The figure of the Horla is a recurring character in Victorian pastiche fiction. In Wellman's novel Sherlock Holmes' War of the Worlds (1975) , Sherlock Holmes suggests to Professor Challenger that the events of "The Horla" might actually be true. Horlas are mentioned or featured in several stories from the Tales of the Shadowmen series, including one story where a Horla menaces occult detective Thomas Carnacki.

Kingsley Amis's first novel Lucky Jim (1954, chapter 6) describes Jim Dixon, a guest lecturer at a university, waking in a guestroom owned by the senior colleague whose good will he is depending on to continue in his job the next academic year, discovering he has fallen asleep drunk, and burned holes through blankets and sheets and on a bedside table. "Had he done this all to himself? Or had a wayfarer, a burglar, camped out in his room? Or was he the victim of some Horla fond of tobacco?"

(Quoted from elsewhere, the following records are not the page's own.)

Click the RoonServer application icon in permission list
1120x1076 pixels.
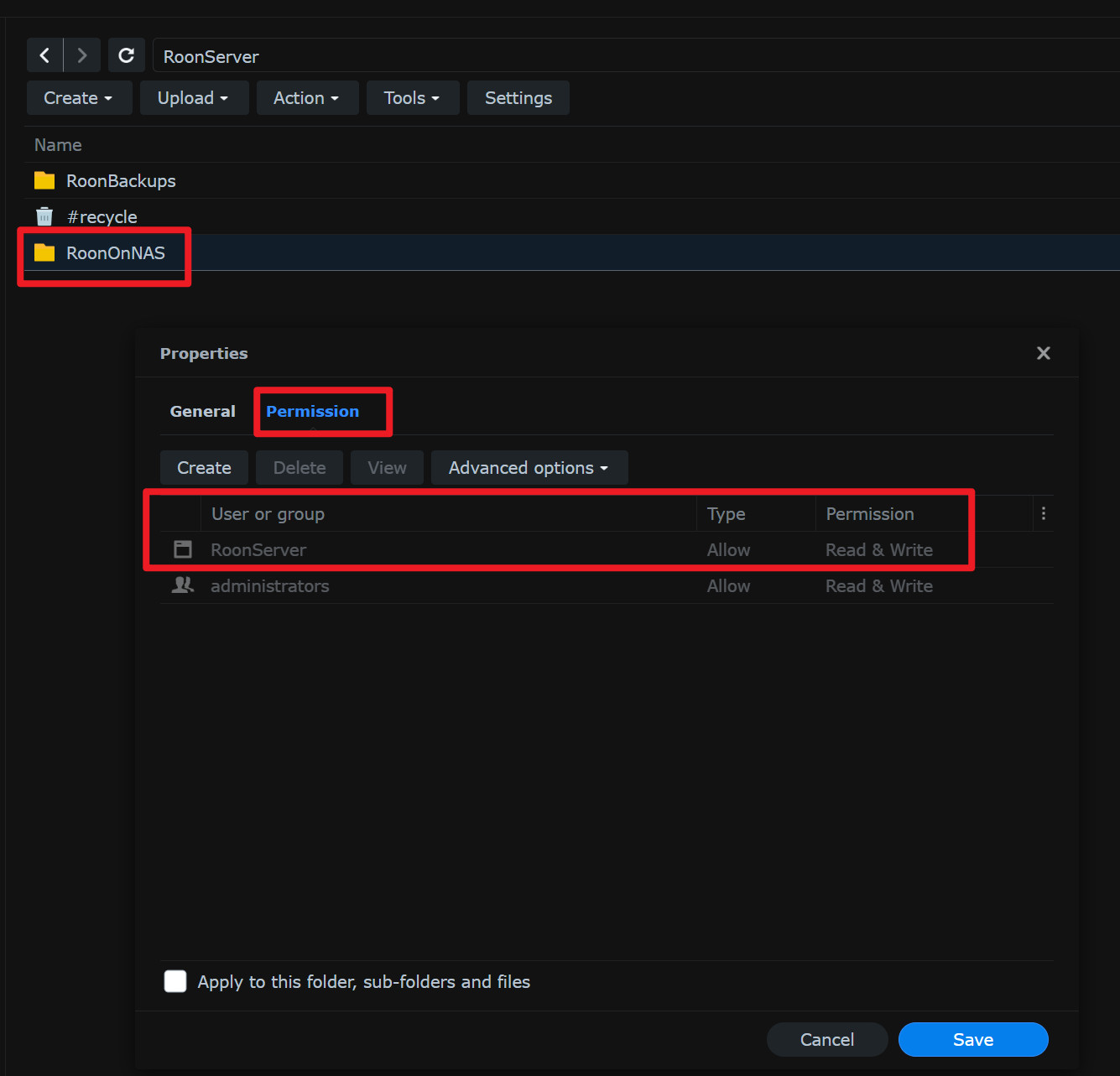[183, 550]
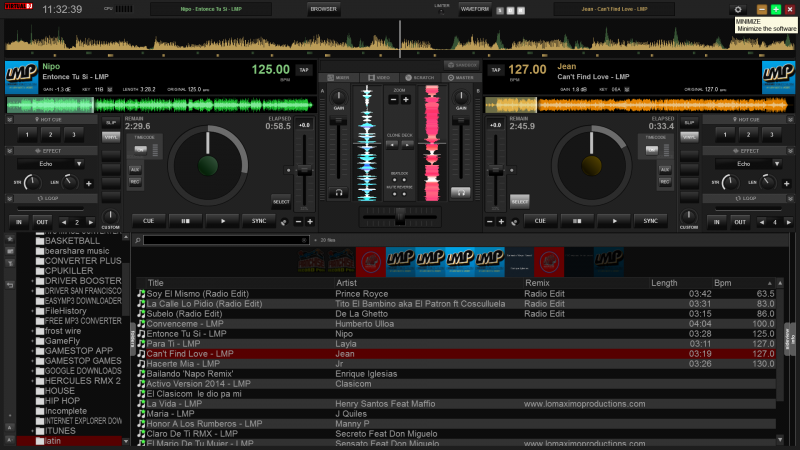Turn on left deck timecode ON button
Image resolution: width=800 pixels, height=450 pixels.
coord(141,150)
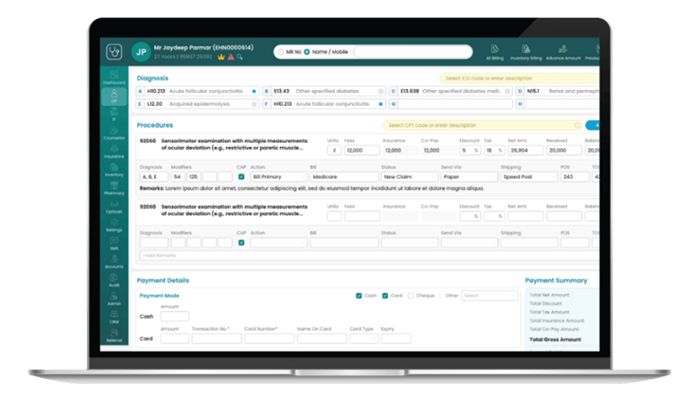Open the Accounts sidebar icon
Viewport: 700px width, 400px height.
pos(114,262)
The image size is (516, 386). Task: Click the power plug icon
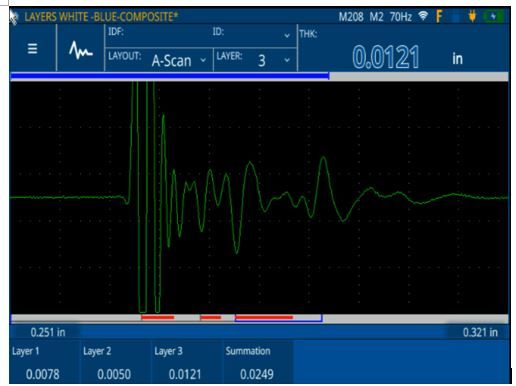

The Bartimaeus Sequence (2003–2010) features horlas as powerful spirits, who appear as shadowy apparitions that cause madness in humans similar to the titular Horla of the short story.

===Film and television===
- The first cinematic adaptation was Zlatcha Notch (1914), translated as "The Terrible Night", by Russian film director Yevgeni Bauer.
- The movie Diary of a Madman (1963) is loosely based on "The Horla".
- Tim Lucas has argued that "The Horla" is also an influence on Mario Bava's story "Telephone", featured in his film Black Sabbath (1963).
- Jean-Daniel Pollet directed a film adaptation called Le Horla in 1966.
- The Star Trek episode "Wolf in the Fold" (1967), scripted by Robert Bloch, features an evil, primordial psychic entity that contains echoes of the Horla.
- Le Horla, a 2023 television film directed by Marion Desseigne-Ravel and starring Bastien Bouillon in the primary role, first broadcast on Arte on 2 June 2023. Freely inspired by Maupassant's story, the film is transposed to the modern day.

===Radio===
Maupassant's short story has had a number of different radio adaptations:
- "The Horla" was adapted for the syndicated radio program The Weird Circle in the 1940s.
- "The Horla" was dramatised on a 1st August 1943 episode of Inner Sanctum Mysteries starring Arnold Moss.
- "The Horla" (1947) is episode 8 of Peter Lorre's radio serial Mystery in the Air. This has been considered one of Lorre's most powerful radio performances; in the end of the broadcast, Lorre breaks the boundaries of the narrative by stating the fact that the "real" Peter Lorre is still being menaced by the Horla while broadcasting on the radio.
- The Hall of Fantasy radio show aired an episode on September 5, 1952, called "The Shadow People", which makes reference to the Horla.
- The CBS Radio Mystery Theater adapted the story for episode 49, which originally aired on February 22, 1974. It starred Paul Hecht as Maupassant.

===Music===
- "The Horla" is the title of a song from the British heavy metal band Angel Witch, appearing on their 2012 album As Above, So Below.
- The concept album D'Après Le Horla De Maupassant by Canadian progressive rock band The Box is based on "The Horla".
- The third track of French hip-hop artist Nekfeu's debut album, Feu, is entitled "Le Horla".

===Comics===
The story was adapted into the comic book Le Horla written by Frédéric Bertocchini and illustrated by Éric Puech. It was first published in 2012 but quickly withdrawn due to a conflict between the publisher and distributor. It was republished in 2022.

Paul and Gaëtan Brizzi made a comic-book adaptation published as Le Horla in 2026.